Stored dataset items
┌──

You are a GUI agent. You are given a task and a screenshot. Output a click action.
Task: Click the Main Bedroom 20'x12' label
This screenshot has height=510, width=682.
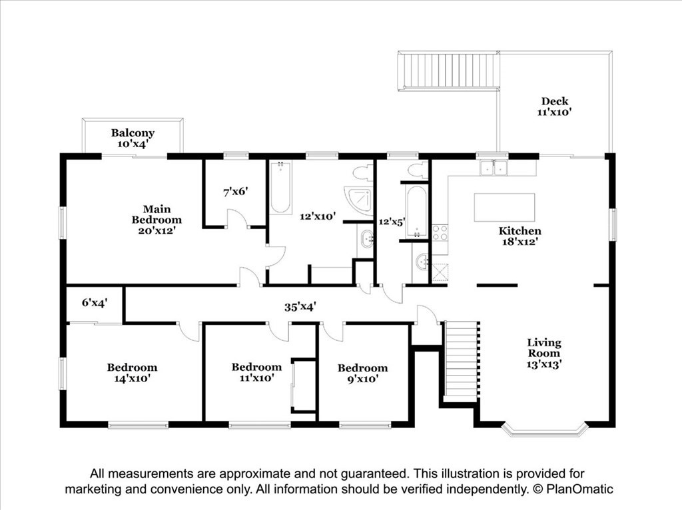pos(157,220)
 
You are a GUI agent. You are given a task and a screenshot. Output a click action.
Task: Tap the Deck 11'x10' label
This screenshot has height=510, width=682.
pos(554,107)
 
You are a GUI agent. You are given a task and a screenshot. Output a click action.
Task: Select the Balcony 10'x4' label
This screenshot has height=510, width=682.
pos(133,138)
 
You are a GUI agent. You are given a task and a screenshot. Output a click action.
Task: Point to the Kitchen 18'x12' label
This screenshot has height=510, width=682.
pos(519,236)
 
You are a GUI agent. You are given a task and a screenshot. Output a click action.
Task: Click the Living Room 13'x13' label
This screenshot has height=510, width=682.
pos(543,354)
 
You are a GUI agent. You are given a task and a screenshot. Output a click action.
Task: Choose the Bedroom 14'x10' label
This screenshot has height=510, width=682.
pos(133,373)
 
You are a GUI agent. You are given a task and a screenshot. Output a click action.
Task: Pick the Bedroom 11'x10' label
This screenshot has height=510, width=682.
pos(256,373)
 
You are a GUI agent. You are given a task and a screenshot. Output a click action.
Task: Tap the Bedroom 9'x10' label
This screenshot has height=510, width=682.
pos(363,373)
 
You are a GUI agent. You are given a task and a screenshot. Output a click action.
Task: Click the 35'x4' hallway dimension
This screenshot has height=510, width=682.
pos(300,307)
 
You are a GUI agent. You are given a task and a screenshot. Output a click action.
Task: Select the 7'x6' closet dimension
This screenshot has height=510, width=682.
pos(236,191)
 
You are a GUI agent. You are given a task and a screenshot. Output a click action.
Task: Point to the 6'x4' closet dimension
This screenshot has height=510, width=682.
pos(95,302)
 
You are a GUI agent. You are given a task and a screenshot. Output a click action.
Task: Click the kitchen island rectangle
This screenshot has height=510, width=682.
pos(505,208)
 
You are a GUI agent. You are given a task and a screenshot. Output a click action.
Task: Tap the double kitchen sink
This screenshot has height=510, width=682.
pos(494,168)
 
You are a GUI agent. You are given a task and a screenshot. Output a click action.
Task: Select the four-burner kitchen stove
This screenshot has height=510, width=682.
pos(440,232)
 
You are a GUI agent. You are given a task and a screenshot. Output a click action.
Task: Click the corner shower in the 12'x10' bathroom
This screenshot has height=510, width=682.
pos(359,201)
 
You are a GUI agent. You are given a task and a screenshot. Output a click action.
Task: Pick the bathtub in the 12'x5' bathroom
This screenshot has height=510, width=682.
pos(417,212)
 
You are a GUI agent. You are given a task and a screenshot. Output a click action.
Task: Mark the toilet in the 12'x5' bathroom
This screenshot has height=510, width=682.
pos(418,170)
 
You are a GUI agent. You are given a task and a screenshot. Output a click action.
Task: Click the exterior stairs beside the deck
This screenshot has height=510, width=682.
pos(448,71)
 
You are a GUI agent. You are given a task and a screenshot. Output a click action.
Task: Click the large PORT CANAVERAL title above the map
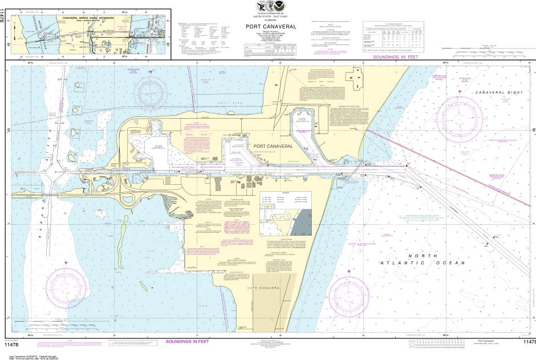point(271,26)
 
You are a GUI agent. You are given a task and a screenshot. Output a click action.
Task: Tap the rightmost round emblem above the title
point(282,6)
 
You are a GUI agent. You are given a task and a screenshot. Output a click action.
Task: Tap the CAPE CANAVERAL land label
point(264,289)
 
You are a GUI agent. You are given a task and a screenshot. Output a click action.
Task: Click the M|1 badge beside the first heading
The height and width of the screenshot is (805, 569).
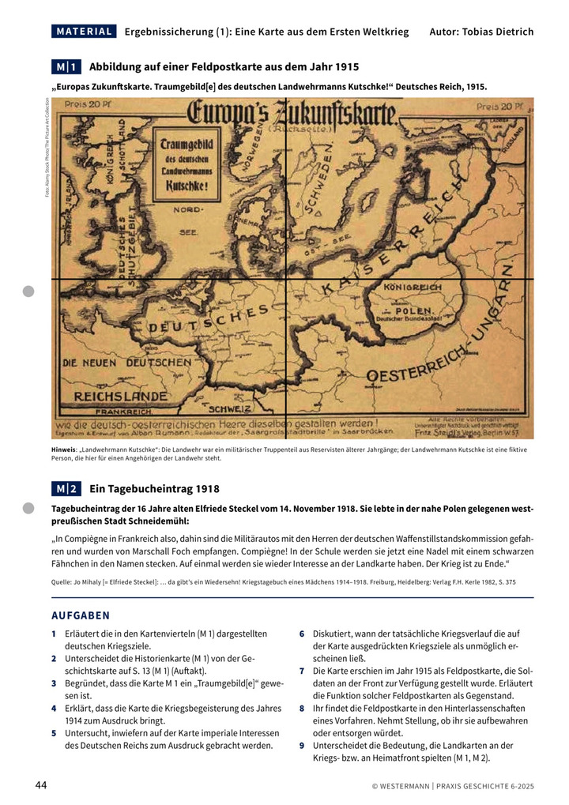click(x=67, y=67)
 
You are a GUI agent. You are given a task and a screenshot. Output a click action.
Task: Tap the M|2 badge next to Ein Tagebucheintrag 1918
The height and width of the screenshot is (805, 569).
click(x=67, y=489)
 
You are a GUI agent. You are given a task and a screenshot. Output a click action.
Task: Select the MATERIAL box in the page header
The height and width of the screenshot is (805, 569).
click(x=84, y=32)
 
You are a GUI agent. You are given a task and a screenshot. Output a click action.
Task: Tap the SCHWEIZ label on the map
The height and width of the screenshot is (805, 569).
click(x=230, y=408)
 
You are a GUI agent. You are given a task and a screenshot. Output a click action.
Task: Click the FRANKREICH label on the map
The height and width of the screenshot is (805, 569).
click(x=123, y=412)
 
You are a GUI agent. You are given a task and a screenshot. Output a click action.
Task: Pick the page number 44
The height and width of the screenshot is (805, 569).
click(x=41, y=784)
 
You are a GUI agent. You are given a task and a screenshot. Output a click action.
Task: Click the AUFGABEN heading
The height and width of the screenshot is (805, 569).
click(x=81, y=615)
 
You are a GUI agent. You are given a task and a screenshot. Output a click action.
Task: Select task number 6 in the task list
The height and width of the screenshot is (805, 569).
click(x=302, y=634)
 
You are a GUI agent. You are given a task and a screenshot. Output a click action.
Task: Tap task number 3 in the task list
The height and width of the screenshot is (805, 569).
click(x=54, y=683)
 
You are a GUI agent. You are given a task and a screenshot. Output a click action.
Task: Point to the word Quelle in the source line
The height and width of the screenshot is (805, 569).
click(x=62, y=581)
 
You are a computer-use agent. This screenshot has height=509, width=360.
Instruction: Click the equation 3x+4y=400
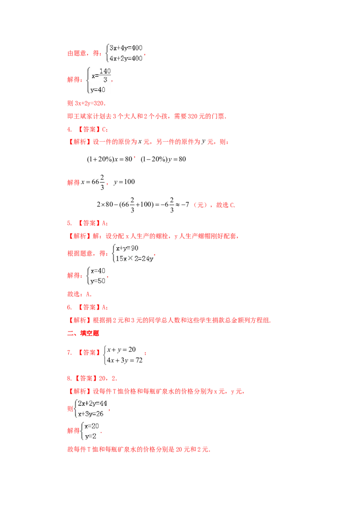point(126,48)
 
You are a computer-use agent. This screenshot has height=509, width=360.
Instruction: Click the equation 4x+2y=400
point(126,58)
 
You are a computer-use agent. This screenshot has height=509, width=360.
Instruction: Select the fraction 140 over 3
point(105,75)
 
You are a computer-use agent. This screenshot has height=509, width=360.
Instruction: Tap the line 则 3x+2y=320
point(86,103)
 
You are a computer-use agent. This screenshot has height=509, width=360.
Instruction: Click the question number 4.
point(69,129)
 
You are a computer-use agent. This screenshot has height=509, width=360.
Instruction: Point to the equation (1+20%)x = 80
point(109,159)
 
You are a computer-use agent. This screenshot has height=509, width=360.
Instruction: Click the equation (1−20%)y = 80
point(163,159)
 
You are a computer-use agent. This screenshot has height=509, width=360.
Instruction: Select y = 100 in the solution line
point(124,182)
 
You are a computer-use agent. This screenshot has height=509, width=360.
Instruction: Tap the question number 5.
point(69,223)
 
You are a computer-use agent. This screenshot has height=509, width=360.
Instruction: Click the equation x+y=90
point(127,248)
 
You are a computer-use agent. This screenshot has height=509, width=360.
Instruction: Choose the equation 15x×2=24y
point(135,259)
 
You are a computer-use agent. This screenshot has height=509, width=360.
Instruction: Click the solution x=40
point(98,271)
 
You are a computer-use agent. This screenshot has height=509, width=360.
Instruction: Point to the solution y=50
point(98,281)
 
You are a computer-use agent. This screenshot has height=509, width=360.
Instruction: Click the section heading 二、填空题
point(83,333)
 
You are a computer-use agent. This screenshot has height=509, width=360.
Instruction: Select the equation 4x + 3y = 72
point(125,360)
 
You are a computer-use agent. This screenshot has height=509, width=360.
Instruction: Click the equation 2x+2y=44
point(92,403)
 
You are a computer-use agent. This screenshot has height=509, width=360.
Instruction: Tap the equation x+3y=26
point(90,414)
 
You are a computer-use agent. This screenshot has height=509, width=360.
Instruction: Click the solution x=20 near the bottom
point(92,426)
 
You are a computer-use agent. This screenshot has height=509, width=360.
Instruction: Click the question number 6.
point(69,307)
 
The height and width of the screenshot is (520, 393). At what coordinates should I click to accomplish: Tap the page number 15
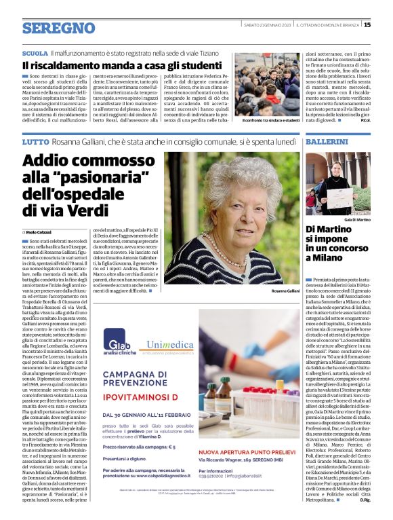[x=367, y=25]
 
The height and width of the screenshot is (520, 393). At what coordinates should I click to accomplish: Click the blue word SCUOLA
[x=35, y=52]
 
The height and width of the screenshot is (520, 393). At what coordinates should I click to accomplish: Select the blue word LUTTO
[x=35, y=142]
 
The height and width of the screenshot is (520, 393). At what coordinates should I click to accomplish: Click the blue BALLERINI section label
[x=327, y=142]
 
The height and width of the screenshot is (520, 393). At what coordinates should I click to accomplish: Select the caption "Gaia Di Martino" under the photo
[x=357, y=220]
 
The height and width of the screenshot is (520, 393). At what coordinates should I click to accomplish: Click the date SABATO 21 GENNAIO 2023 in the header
[x=267, y=25]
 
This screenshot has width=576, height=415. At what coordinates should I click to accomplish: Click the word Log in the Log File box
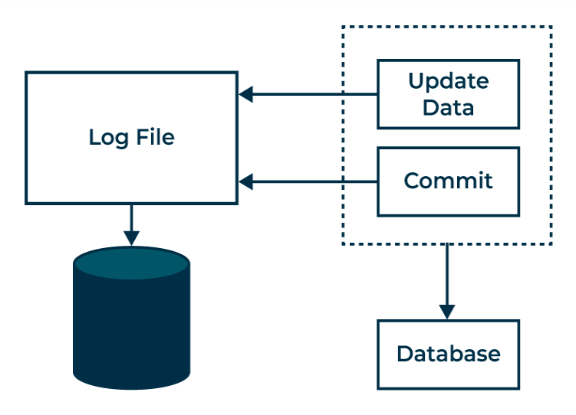pyautogui.click(x=109, y=139)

└──

* _EXERCISE TASK_:
Please show every line of the listing above that contains the word "dimension".

* _TASK SOLUTION_:
Task: Click the 35'x4' hallway dimension
Task: Select the 7'x6' closet dimension
Task: Point to the 6'x4' closet dimension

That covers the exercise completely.